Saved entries
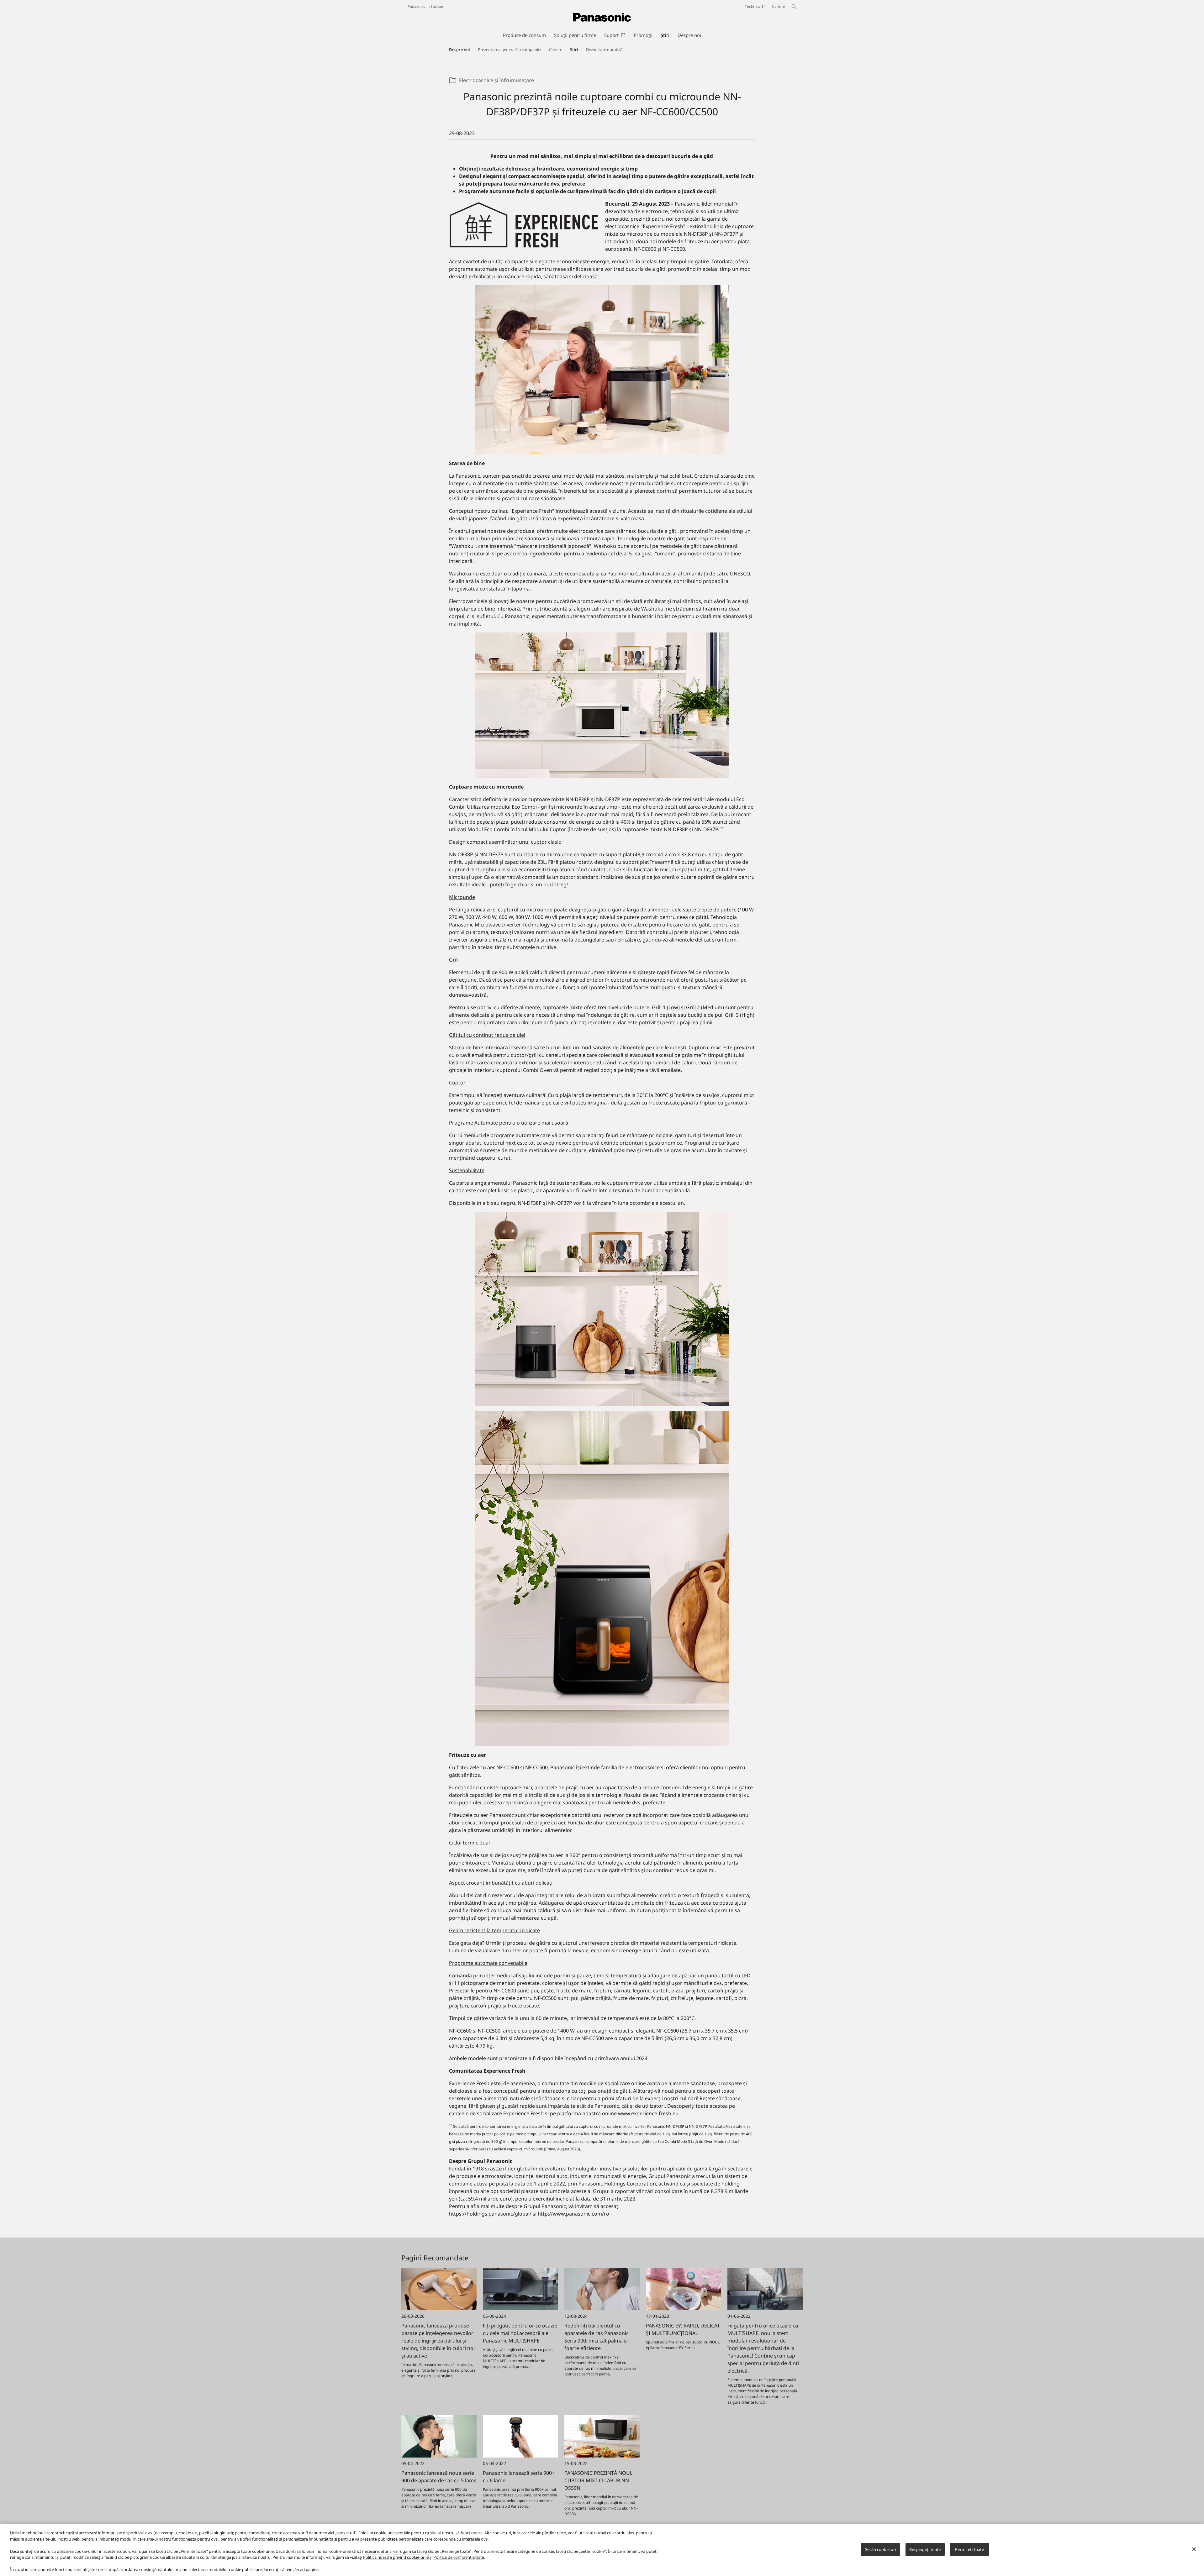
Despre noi (459, 49)
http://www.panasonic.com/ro (573, 2213)
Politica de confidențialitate (458, 2557)
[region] (602, 2550)
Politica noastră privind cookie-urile (396, 2557)
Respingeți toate (925, 2549)
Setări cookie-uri (880, 2549)
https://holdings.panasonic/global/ (490, 2213)
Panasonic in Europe (425, 6)
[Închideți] (1194, 2549)
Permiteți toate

- ASSIGNMENT -
Give the entries above again, exactly as written and free of images.

- EXERCISE RESPONSE -
Despre noi (459, 49)
http://www.panasonic.com/ro (573, 2213)
Politica de confidențialitate (458, 2557)
[region] (602, 2550)
Politica noastră privind cookie-urile (396, 2557)
Respingeți toate (925, 2549)
Setări cookie-uri (880, 2549)
https://holdings.panasonic/global/ (490, 2213)
Panasonic in Europe (425, 6)
[Închideți] (1194, 2549)
Permiteți toate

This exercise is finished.